Reproduce the listing below exactly as it appears, from the line containing "Task: Open the Country Code dropdown" through the line containing "click(x=486, y=285)", with both of those lines included.

--------------------------------

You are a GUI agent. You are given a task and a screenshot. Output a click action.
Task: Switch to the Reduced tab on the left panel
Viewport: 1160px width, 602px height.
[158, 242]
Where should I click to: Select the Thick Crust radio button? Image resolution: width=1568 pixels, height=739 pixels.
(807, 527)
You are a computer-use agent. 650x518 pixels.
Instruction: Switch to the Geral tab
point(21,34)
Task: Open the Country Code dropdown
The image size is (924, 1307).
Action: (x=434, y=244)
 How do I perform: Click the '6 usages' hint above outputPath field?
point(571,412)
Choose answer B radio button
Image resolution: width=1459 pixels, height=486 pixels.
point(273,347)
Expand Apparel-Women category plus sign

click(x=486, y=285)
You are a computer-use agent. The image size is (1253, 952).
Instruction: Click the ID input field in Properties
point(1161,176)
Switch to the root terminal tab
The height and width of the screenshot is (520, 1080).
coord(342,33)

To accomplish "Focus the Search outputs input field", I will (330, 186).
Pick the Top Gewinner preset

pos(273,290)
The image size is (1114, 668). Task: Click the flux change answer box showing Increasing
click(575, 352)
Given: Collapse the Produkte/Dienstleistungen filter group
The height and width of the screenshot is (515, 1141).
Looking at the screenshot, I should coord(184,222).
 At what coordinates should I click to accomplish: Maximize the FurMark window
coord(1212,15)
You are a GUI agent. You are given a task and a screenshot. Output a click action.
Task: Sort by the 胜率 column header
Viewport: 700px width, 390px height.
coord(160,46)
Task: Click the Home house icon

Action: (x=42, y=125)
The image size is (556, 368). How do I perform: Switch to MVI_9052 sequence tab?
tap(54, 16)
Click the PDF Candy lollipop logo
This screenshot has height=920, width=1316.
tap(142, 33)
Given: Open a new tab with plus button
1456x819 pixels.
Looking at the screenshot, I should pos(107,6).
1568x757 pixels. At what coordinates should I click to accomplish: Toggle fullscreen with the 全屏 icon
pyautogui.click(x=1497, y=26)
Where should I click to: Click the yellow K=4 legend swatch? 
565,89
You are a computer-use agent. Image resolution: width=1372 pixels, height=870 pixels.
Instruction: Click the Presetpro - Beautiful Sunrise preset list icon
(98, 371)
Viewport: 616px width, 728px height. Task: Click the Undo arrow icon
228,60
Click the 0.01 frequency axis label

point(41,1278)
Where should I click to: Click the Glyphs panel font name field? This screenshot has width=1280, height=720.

--------------------------------

OUTPUT BELOW =>
Task: Open the Country Code dropdown
The image size is (924, 1307).
Action: (x=434, y=244)
 How do I perform: Click the '6 usages' hint above outputPath field?
point(571,412)
Choose answer B radio button
Image resolution: width=1459 pixels, height=486 pixels.
point(273,347)
Expand Apparel-Women category plus sign

click(x=486, y=285)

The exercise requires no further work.